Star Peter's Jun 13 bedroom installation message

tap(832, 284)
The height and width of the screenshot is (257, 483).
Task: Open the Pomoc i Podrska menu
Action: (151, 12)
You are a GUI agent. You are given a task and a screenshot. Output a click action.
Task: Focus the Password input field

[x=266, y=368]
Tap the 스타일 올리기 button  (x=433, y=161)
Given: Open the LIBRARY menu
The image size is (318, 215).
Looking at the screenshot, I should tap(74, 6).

——————————

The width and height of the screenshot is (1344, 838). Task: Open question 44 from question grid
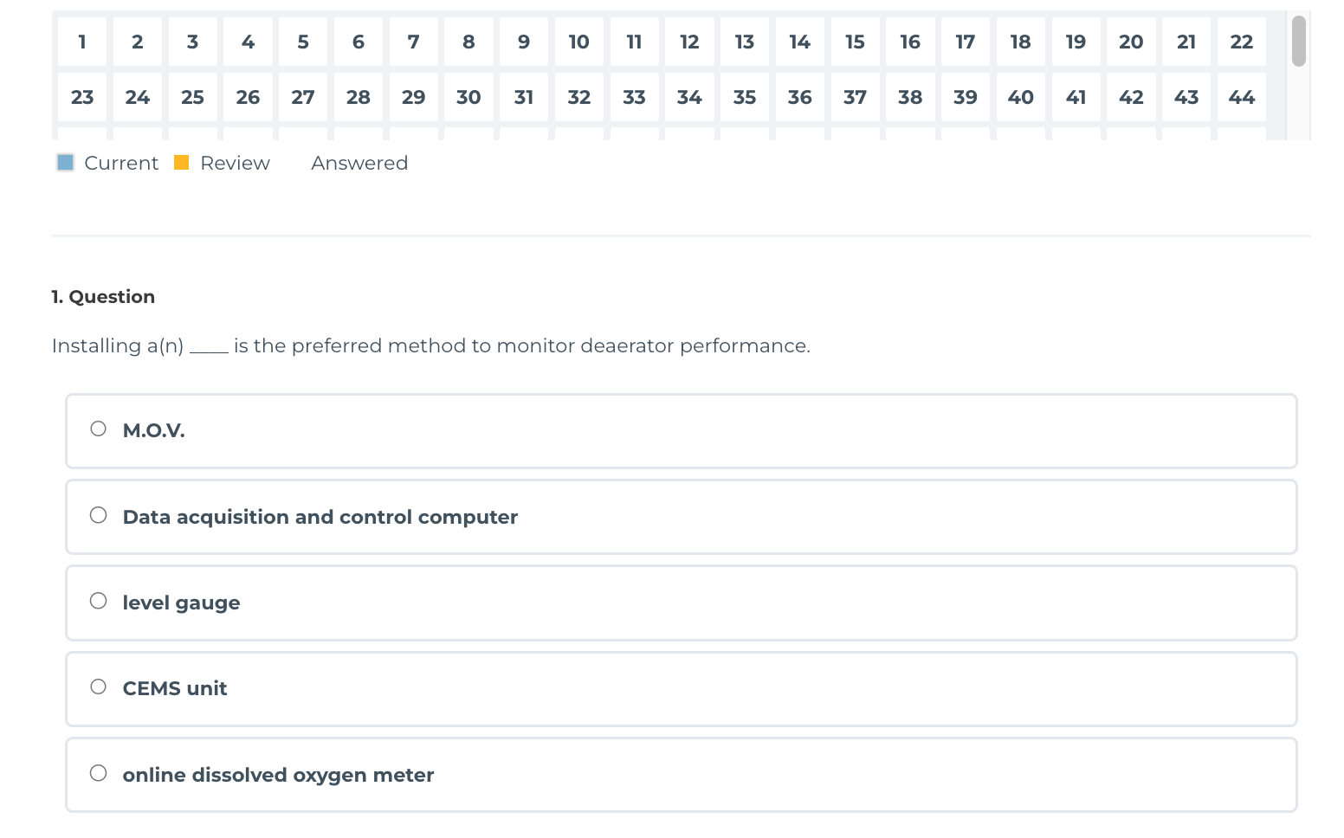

——————————

Using the data above, reproduce exactly the lines from the line that contains "Star Peter's Jun" through the line that contains "Tap the 스타일", including both.

Star Peter's Jun 13 bedroom installation message

tap(832, 284)
The height and width of the screenshot is (257, 483).
Task: Open the Pomoc i Podrska menu
Action: (151, 12)
You are a GUI agent. You are given a task and a screenshot. Output a click action.
Task: Focus the Password input field

[x=266, y=368]
Tap the 스타일 올리기 button  (x=433, y=161)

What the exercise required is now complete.